Rio Ivai entre as cidades de Floresta e Engenheiro Beltrao nesta terça-feira (12), segundo o Simepar, a seca histórica é resultado da chuva abaixo do esperado nos últimos três meses. 12/05/2020 - Foto: Geraldo Bubniak/AEN
O governo do Paraná, por meio do programa Rio Vivo, vai promover a soltura de peixes nos rios Ivaí e Piquiri, na região de Umuarama, entre fevereiro e abril de 2025. A iniciativa também será realizada nos rios Iguaçu e Tibagi, nos Campos Gerais, e tem como objetivo principal a preservação das principais bacias hidrográficas do estado, com foco na conservação da fauna aquática e no uso sustentável da água.

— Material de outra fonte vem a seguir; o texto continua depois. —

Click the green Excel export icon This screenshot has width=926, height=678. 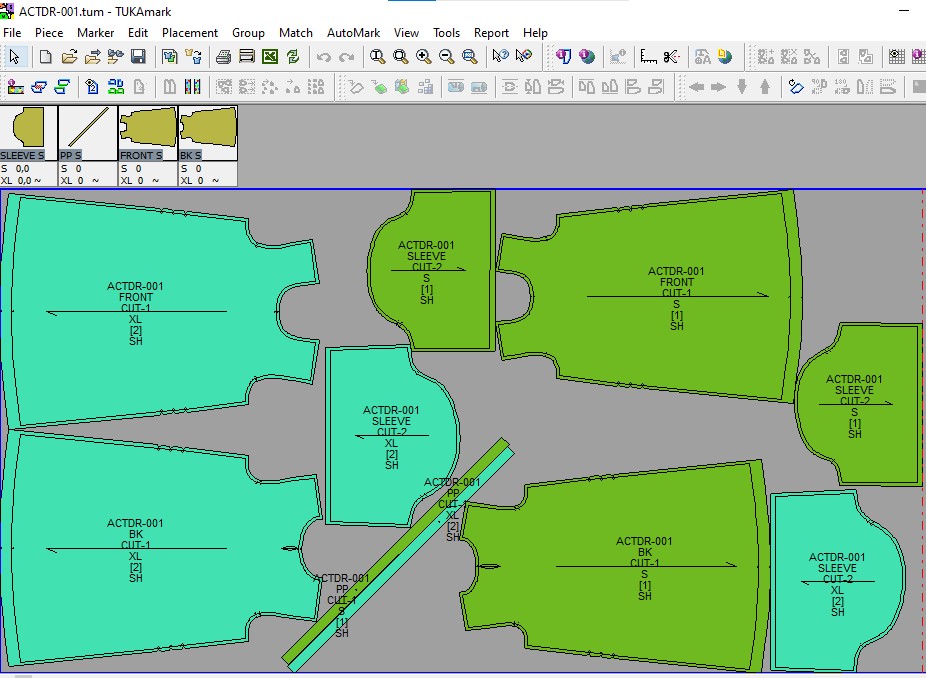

De acordo com Luís Carlos Borges Cardoso, chefe regional do Instituto Água e Terra (IAT) em Umuarama, os meses para a soltura dos alevinos já estão definidos, mas ainda não se sabe o volume exato que será destinado aos dois principais rios da região.
“É muito importante para o repovoamento, porque, por vários fatores, a diminuição da reprodução dos peixes está cada vez menor, então é importante a reposição desses alevinos que vão repovoar novamente os nossos rios”, afirmou Cardoso.

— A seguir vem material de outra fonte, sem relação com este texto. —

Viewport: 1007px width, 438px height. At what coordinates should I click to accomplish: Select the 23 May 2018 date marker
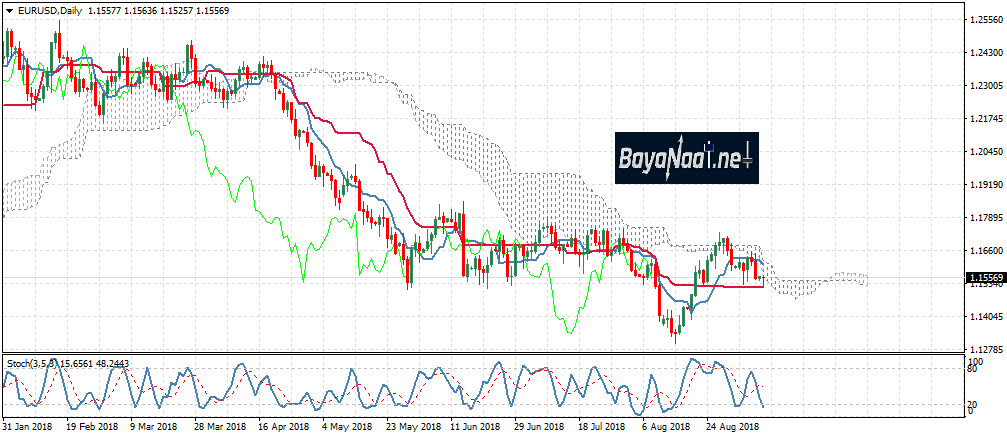pyautogui.click(x=411, y=425)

Por se tratar de um rio federal, o Rio Paraná ficou de fora desta fase do programa. Segundo Cardoso, apenas o Ibama (Instituto Brasileiro do Meio Ambiente e dos Recursos Naturais Renováveis) tem autorização para realizar o repovoamento naquela área.

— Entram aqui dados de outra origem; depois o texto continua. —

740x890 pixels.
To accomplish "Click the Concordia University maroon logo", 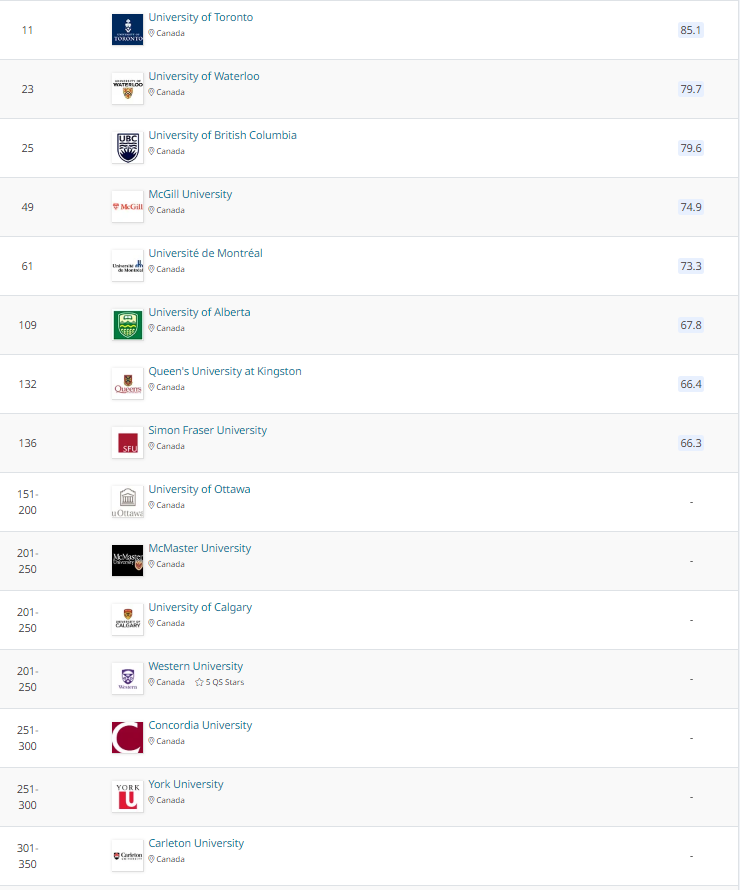I will (127, 738).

“Como o Rio Piquiri e o Ivaí são os maiores afluentes do Rio Paraná na nossa região, a soltura nesses rios acaba automaticamente beneficiando o Rio Paraná”, explicou.
Além da soltura de peixes, o programa Rio Vivo inclui ações de educação ambiental, envolvendo crianças e comunidades ribeirinhas em atividades de plantio de mudas, limpeza de rios e preservação de áreas de mata ciliar.
O programa foi lançado oficialmente no último dia 15 de novembro, com a soltura de 100 mil peixes na bacia do Ivaí, no município de Mirador. Entre as espécies soltas estão lambaris e dourados, ambos peixes nativos do Paraná, em estágio juvenil, o que aumenta as chances de sobrevivência.
Nesta etapa, a meta é soltar 2,626 milhões de peixes nas bacias dos rios Tibagi, Piquiri, Iguaçu e Ivaí. No ciclo inicial do programa, entre 2021 e 2022, foram liberados 2,615 milhões de peixes. O objetivo é repovoar as bacias do estado com 10 milhões de peixes até 2026, de espécies como traíra, pacu e pintado.
O investimento previsto para essa fase do projeto é de R$ 557,8 mil, e a coordenação está a cargo da Superintendência Geral de Bacias Hidrográficas e Pesca, ligada à Secretaria de Estado do Desenvolvimento Sustentável (Sedest).